We’ve made an English word out of this Greek word. We say parakletos, referring to the Holy Spirit. This noun is coming originally from the verb parakaleo, which is the verb “to call” and the preposition “along” or “beside.” He is called alongside to help. Helper. This is sometimes translated Comforter, because it’s a coming alongside comforting kind of ministry. He is Helper, Comforter, Intercessor, Consoler, and Encourager. The Amplified, RSV and others translate it here and elsewhere, Counselor. He’ll give you another Counselor. This is one of the two New Testament Greek words that can be translated counsel, counselor or counseling. Parakaleo is to counsel by comfort.

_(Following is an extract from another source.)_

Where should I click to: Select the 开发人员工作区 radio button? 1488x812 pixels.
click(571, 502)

Along the way, next week I think, we’ll come to the other one. Nouthateo from which Dr. Adams coined the phrase nouthetic counseling; this is counseling by confrontation. You bring those two words together and you have the full picture of New Testament counsel. Counsel by comfort, counsel by confrontation, counsel by grace, and counsel by law. And we’ll look more at that as we get going along the way. It is a critical issue in itself.

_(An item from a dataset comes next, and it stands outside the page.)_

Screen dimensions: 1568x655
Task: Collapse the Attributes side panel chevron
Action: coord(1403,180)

The Father will give you another Counselor. Jesus, the Wonderful Counselor was leaving. “Don’t worry, the Father will send another one just like Me, also God, and the One who was upon Me empowering My ministry here. You know, so don’t panic. My ministry as Wonderful Counselor will still be available by the work of the Holy Spirit.”

John 16:13-14,

13 However, when He, the Spirit of truth, has come, He will guide you into all truth; for He will not speak on His own authority, but whatever He hears He will speak; and He will tell you things to come.
14 He will glorify Me, for He will take of what is mine and declare it to you [unfold it, and open it up for you].

The Holy Spirit guides us into all the truth. Takes the things of the Lord Jesus Christ and discloses them to us. The Holy Spirit takes the realities of our Wonderful Counselor and makes them our possession to walk in. This is why counseling God’s way must be by the Holy Spirit.

He is another Counselor just like Jesus. Look at the Spirit, the Holy Spirit and the truth of God’s Word. We just read in John 16:13, the Spirit of truth guides us into all of the truth. One of the titles of the Holy Spirit, He is the Spirit of Truth.

Of course, the American church, many have wanted to make Him the spirit of goose bumps. Or the spirit of hyenac laughter. How about the Spirit of truth? The Holy Spirit inspired the truth of the Word of God. He is true. He ministers the truth of God and brings the reality of Jesus Christ to bear on our lives. He’ll guide you into all the truth, the truth of the Word of God. Guidance and counseling are so closely linked together.

The Spirit and the truth of God’s Word, remember from John 8, the Word is for discipling and liberating. The Spirit must be involved in that, guiding us into that.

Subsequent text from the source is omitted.